ASSIGNED TASK —
Below are the records; repeat exactly their lines between the line holding "Run the script with the Test button" and the line holding "Task: Click the CI upper bound value 7.73", inclusive, skipping the pictures.

GIVEN RECORDS —
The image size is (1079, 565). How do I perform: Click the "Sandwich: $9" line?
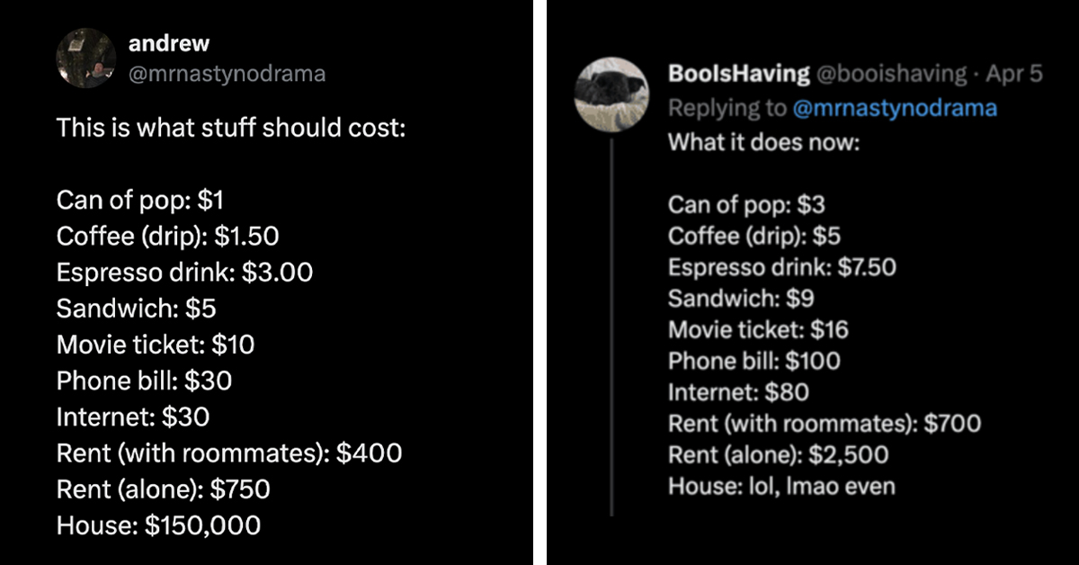[741, 299]
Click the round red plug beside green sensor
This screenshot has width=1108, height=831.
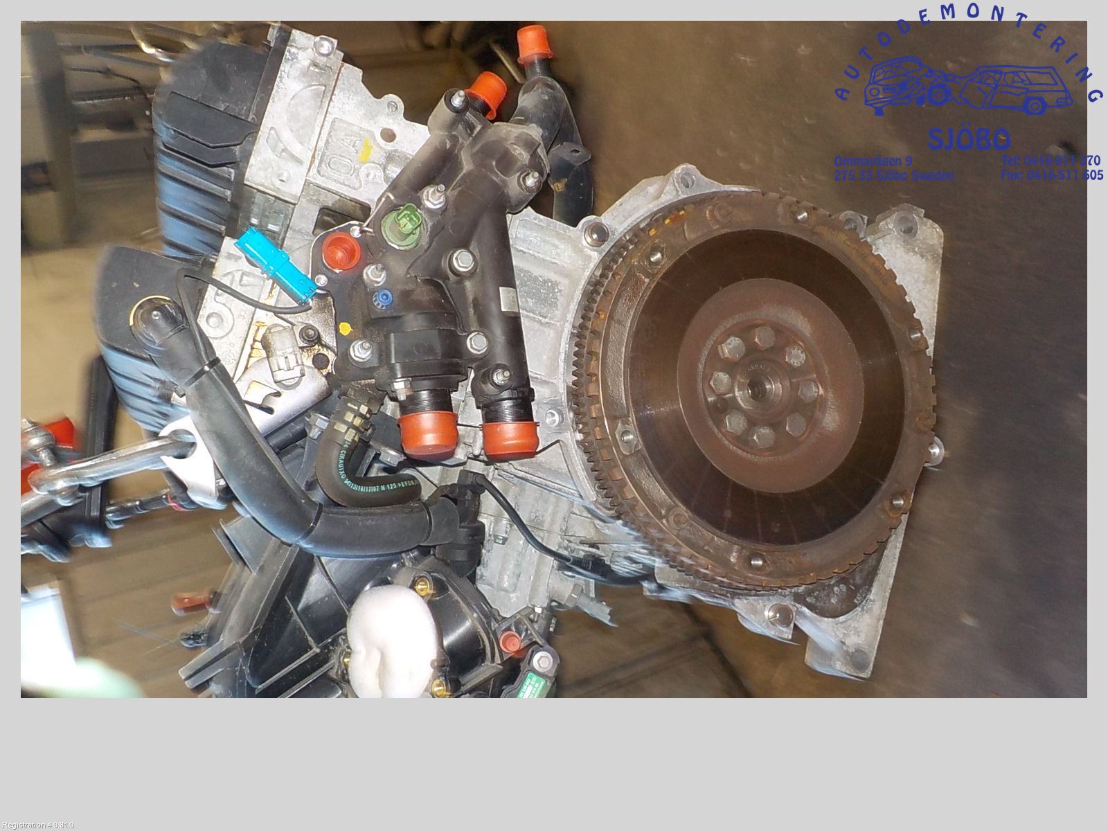341,246
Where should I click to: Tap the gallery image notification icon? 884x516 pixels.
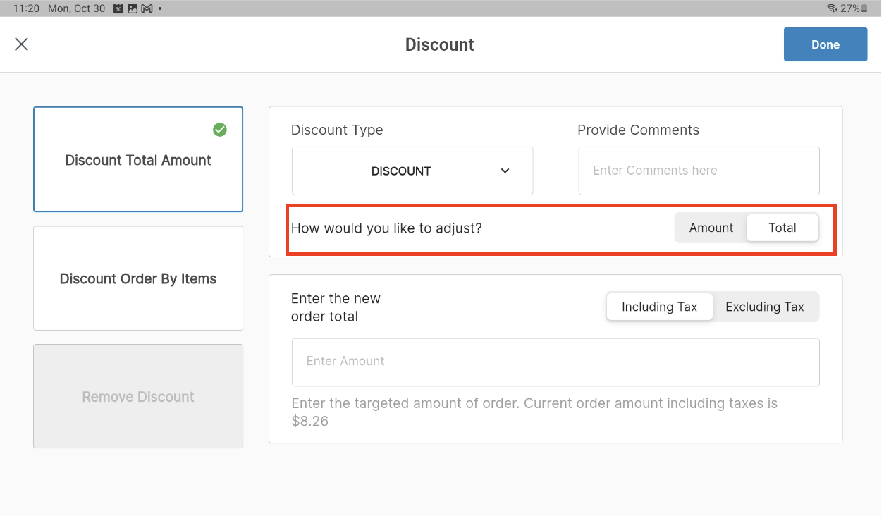[133, 8]
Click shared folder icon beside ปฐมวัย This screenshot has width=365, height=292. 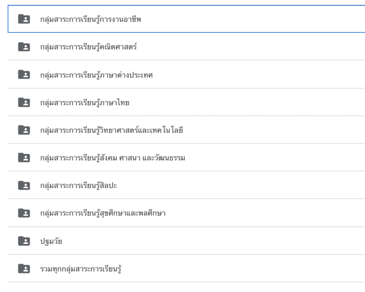coord(24,241)
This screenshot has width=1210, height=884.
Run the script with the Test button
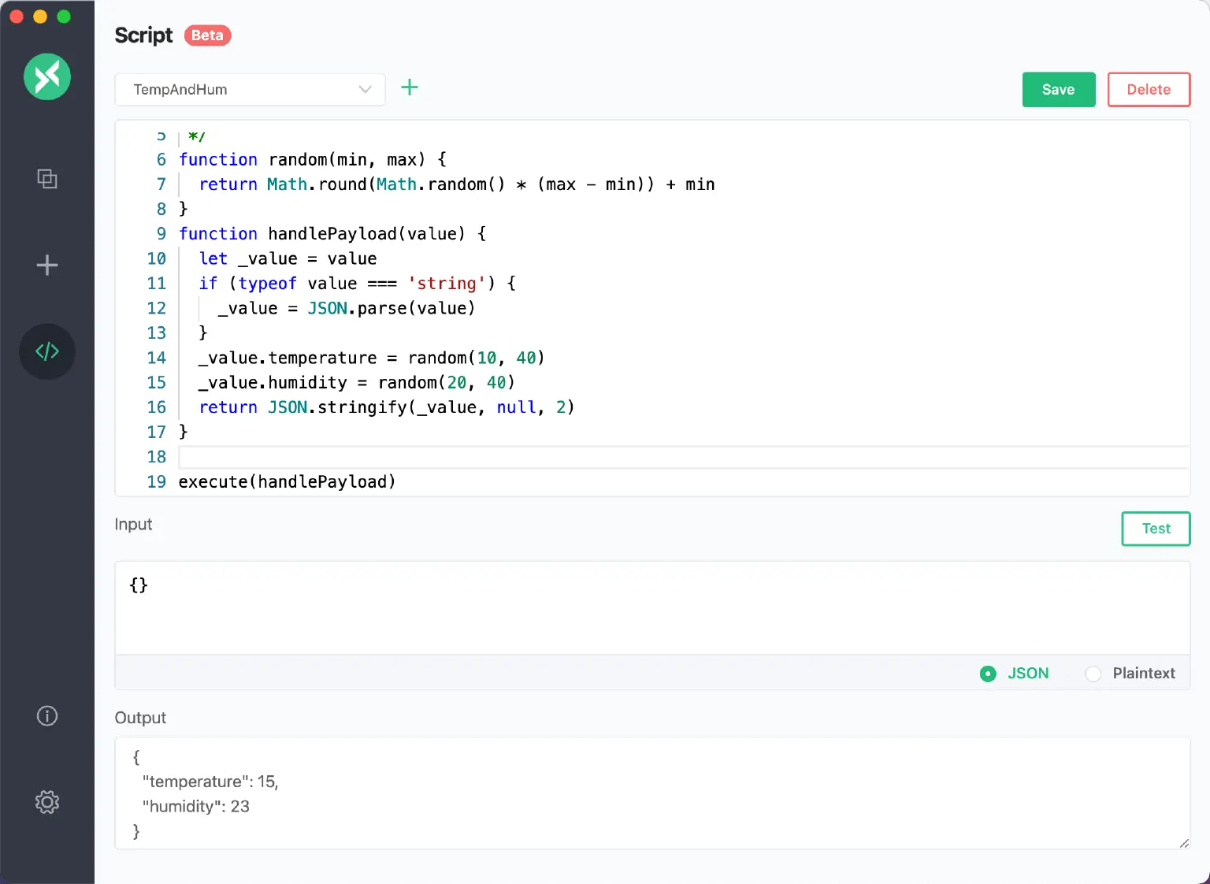point(1155,529)
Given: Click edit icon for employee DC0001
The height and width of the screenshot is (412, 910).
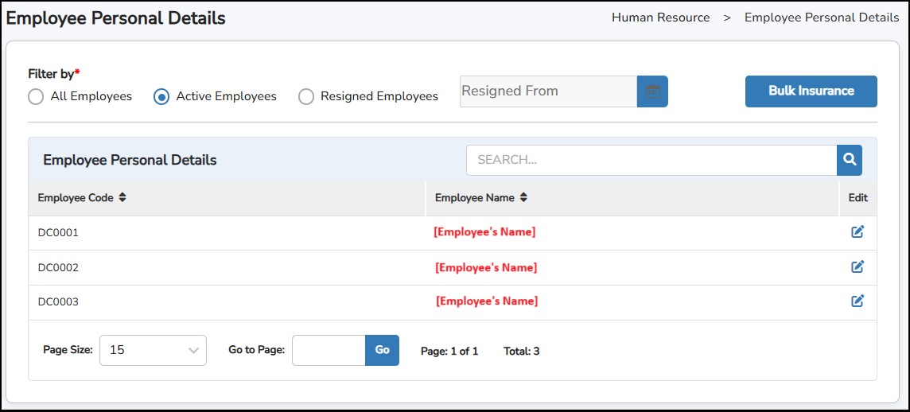Looking at the screenshot, I should tap(858, 232).
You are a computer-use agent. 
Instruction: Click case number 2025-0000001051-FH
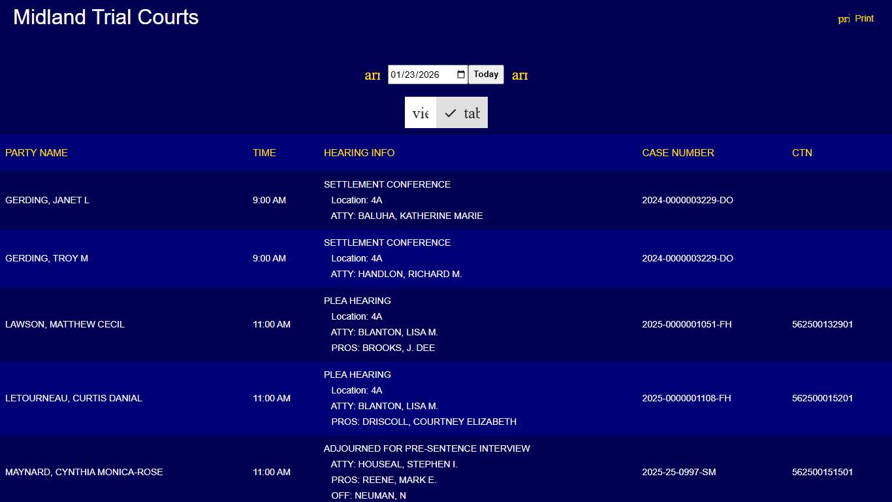point(686,325)
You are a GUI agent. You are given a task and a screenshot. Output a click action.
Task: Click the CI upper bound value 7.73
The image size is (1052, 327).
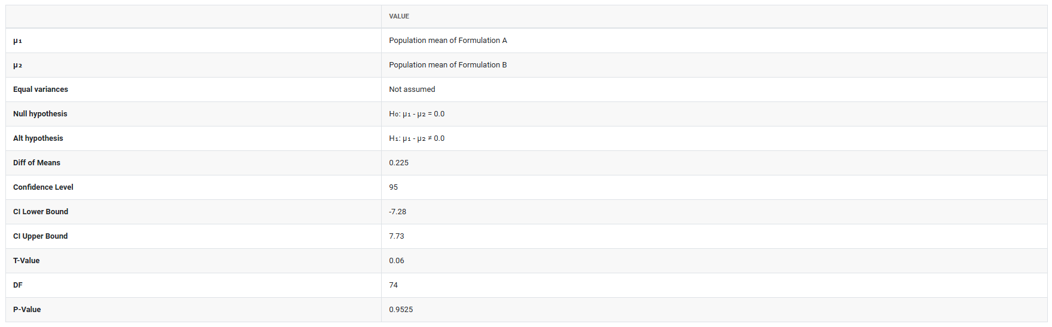[x=396, y=236]
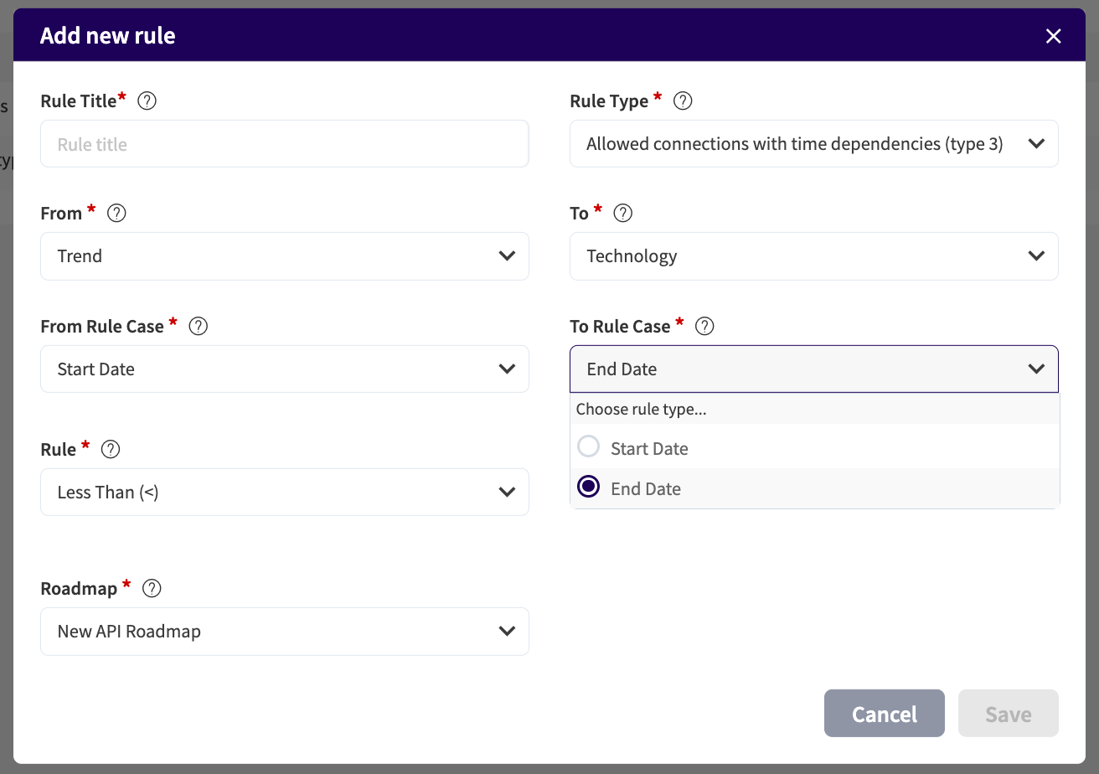1099x774 pixels.
Task: Close the Add new rule dialog
Action: 1053,36
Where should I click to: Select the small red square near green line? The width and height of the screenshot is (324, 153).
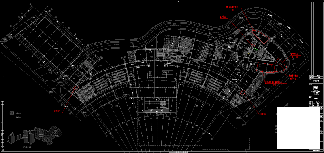coord(252,46)
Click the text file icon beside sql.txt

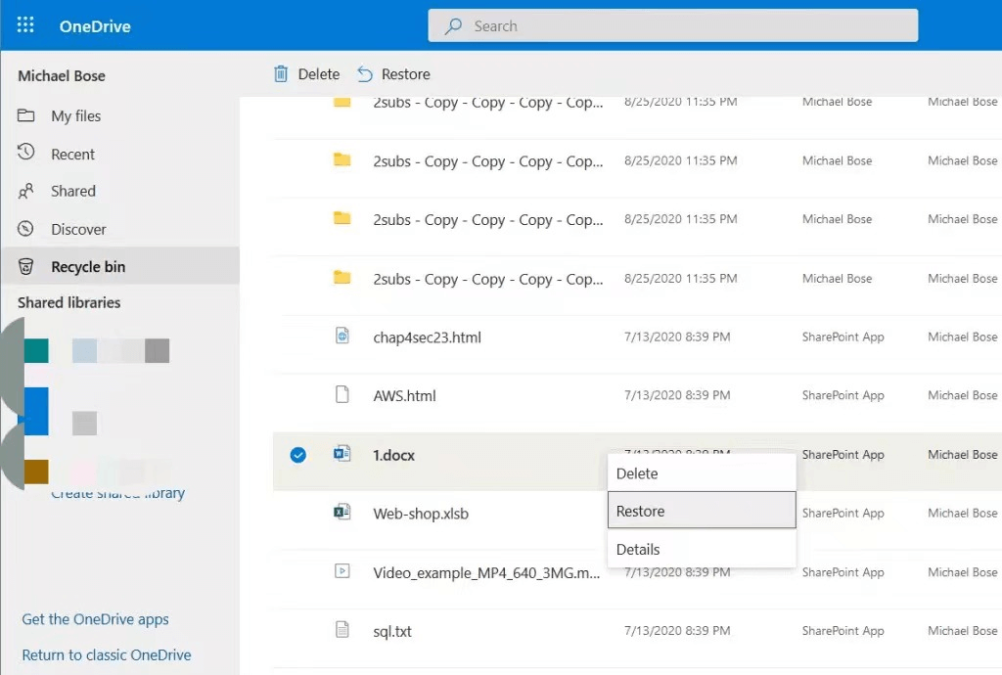point(342,630)
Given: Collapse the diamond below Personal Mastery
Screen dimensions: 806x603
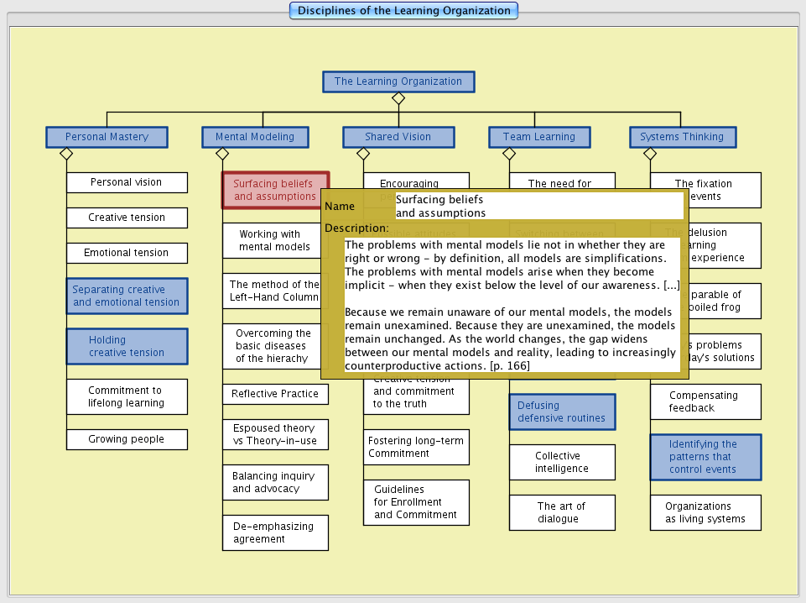Looking at the screenshot, I should [66, 154].
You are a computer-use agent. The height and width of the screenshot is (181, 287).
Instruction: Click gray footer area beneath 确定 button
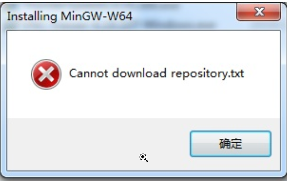[230, 164]
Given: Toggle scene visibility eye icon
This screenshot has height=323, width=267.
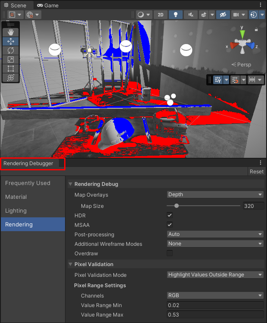Looking at the screenshot, I should 223,15.
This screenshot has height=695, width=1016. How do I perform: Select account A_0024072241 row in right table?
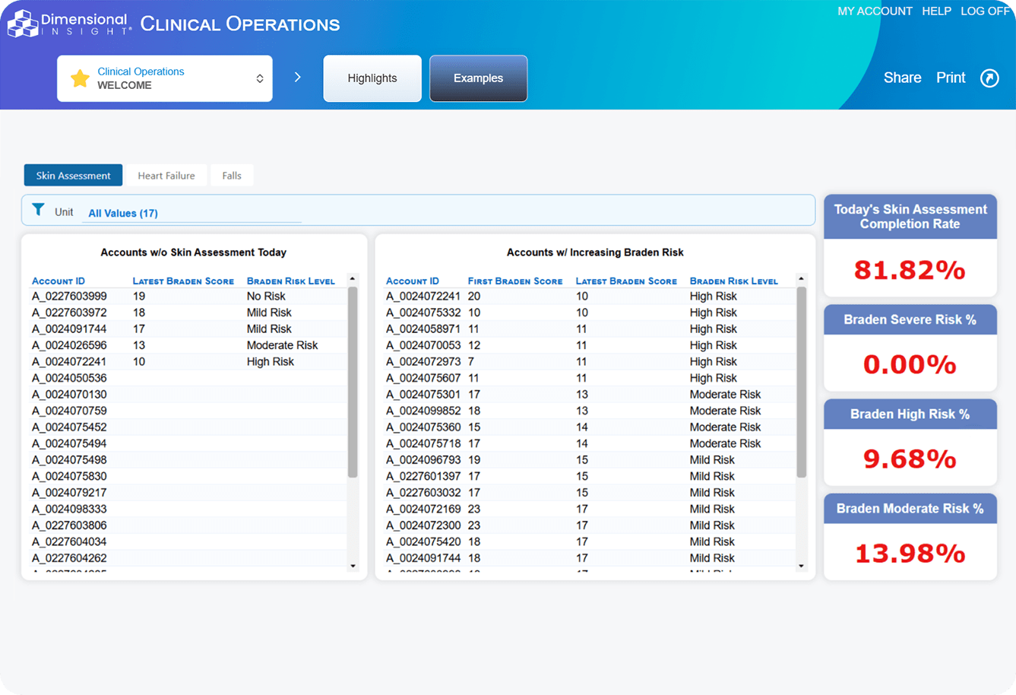(423, 297)
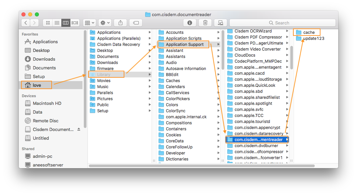Click the Delete trash toolbar icon
Screen dimensions: 357x195
pyautogui.click(x=205, y=23)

TASK RESPONSE —
Run the script with the Test button
point(1155,529)
Given: Click edit icon for employee DC0001
The height and width of the screenshot is (412, 910).
Looking at the screenshot, I should tap(858, 232).
You are a computer-use agent. 
Instruction: Click case number 2025-0000001051-FH
point(686,325)
You are a GUI agent. You are given a task and a screenshot. Output a click action.
Task: Click the CI upper bound value 7.73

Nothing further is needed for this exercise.